Just had a good implement of RTTI. I had a brainwave which is that if I always create the Clang aggregate TU, then I can then query it for everything I need, so types that have a Clang type can just delegate to Clang for their RTTI implementation. Most of the rest are simple "Use the RTTI vtables and add a simple null-terminated string" thing. This means that in principle, I can now implement dynamic_cast, typeid(), and begin work on EH.

I haven't exactly written many tests for it, though...

But when EH is done, then I feel like I will be on much more solid ground. Some MS ABI support would be nice too.

Wednesday 4 June 2014

sizeoff(), ABI, and code duplication

I'm looking at implementing more ABI stuff. Right now, I have the vtable layout stuff fixed, I hope- the vtable layout can now contain things other than virtual functions, like virtual destructors, deleting destructors, offsets (glory) and RTTI pointers.

What I'm really thinking about right now though is layout.

In order for Wide and C++ to communicate using a type, they have to agree on it's layout. You could not have a type where Wide thinks one subobject is in a different place. The problem with this is that Clang cannot lay out arbitrary types in the way that Wide can- it can only lay out Clang types, and it can only do so in the context of a particular translation unit.

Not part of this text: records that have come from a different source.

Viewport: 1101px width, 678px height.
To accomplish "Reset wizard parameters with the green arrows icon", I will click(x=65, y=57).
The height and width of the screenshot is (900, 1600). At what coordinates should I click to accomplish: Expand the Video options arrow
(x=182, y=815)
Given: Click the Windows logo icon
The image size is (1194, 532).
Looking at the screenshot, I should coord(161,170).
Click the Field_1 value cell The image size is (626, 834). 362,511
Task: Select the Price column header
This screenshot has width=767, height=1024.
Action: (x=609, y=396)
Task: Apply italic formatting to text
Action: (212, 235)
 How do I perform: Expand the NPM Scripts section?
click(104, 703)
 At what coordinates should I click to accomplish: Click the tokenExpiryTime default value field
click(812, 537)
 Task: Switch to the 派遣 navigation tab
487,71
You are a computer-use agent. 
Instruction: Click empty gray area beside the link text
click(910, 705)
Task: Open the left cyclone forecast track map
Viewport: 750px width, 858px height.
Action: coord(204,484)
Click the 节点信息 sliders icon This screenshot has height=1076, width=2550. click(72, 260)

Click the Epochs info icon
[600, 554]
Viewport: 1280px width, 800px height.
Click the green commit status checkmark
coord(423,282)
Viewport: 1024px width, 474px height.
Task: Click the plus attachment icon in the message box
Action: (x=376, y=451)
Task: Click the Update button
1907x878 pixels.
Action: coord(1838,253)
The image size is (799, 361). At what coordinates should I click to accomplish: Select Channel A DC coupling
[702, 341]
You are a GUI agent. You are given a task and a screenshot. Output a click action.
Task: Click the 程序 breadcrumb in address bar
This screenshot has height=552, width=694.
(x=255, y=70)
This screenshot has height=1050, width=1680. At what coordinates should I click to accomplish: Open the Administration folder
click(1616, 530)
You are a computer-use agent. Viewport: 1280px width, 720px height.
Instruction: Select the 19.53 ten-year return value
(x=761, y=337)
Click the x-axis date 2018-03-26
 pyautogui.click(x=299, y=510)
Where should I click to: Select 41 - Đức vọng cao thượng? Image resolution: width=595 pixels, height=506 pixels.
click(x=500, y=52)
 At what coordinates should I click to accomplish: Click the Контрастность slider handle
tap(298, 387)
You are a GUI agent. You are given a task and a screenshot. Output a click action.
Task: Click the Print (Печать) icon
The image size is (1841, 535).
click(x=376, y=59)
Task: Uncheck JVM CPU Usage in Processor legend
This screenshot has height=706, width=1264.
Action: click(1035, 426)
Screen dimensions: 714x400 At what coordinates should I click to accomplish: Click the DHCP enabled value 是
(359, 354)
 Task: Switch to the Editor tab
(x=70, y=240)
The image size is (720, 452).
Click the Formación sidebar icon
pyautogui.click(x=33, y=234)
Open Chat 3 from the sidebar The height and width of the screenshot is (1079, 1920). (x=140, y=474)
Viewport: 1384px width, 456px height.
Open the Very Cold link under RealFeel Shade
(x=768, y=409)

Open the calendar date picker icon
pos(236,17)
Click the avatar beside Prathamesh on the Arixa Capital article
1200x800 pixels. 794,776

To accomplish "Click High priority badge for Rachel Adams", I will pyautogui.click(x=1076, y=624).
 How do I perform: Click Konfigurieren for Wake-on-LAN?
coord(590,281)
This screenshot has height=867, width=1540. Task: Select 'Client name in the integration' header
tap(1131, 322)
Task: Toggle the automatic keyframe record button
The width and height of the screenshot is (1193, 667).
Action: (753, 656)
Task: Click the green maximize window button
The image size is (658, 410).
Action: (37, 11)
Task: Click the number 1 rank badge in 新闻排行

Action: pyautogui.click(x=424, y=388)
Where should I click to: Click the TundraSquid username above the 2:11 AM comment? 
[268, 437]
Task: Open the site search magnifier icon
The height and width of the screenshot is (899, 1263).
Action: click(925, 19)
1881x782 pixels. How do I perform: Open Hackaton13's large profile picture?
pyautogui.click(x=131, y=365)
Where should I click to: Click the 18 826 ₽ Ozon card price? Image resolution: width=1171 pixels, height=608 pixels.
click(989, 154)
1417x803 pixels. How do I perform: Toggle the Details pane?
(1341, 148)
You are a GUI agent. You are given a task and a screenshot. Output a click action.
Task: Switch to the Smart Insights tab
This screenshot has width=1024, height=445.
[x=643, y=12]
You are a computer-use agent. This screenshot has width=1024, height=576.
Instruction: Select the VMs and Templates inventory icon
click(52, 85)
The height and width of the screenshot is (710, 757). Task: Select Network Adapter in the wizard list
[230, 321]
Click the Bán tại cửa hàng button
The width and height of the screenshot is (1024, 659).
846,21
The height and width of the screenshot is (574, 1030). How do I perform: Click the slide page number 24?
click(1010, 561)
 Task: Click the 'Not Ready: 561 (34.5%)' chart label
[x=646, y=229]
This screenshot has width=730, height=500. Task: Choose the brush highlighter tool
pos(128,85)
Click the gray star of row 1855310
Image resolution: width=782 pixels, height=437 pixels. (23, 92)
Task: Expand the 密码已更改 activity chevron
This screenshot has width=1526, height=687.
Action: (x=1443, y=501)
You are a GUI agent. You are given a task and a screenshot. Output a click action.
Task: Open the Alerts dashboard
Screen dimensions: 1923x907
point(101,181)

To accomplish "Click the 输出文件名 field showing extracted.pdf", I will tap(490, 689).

The real problem is sizeof(). Since sizeof() is a constant, I have to know when you request the size how to lay out the class. If I lay it out in one way, and then Clang lays it out in another, I can't simply drop my own layout. I have to know beforehand. This means either strictly laying out all classes in the same way as Clang (sucks), and duplicating their layout code, or, change sizeof().

I've been thinking about introducing a new class of value- a semi-constant, you could call it. The value would not be a constant (since it's only semi) but not vary at run-time. There would be some language features that could accept semi-constants instead of constants- say, array size.

Another advantage of this would be that strictly speaking, the code would be more platform-independent. One of the reasons that C++ is not platform independent right now is that when you use sizeof(), it has to tell you the size. You can't port the IR output of Clang from x86 to x64 because the sizeof()s will be incorrect.

But in principle, a hypothetical Wide VM could use the same LLVM IR across multiple platforms. There's already work in this direction with PNaCL.

Quick edit: First, LLVM's array types take only integer values, not constantexprs, so that would be fun. Second, turns out that Itanium ABI specifies a bunch of secondary virtual tables which are complete duplicates of the primary ones for ... some reason. I didn't have these secondary tables. This just shows that I really, really need more tests. But onwards and upwards, as they say. I will stop implementing new features when I have Itanium-compatible EH. And my code count is now 18,500. Feel the growth.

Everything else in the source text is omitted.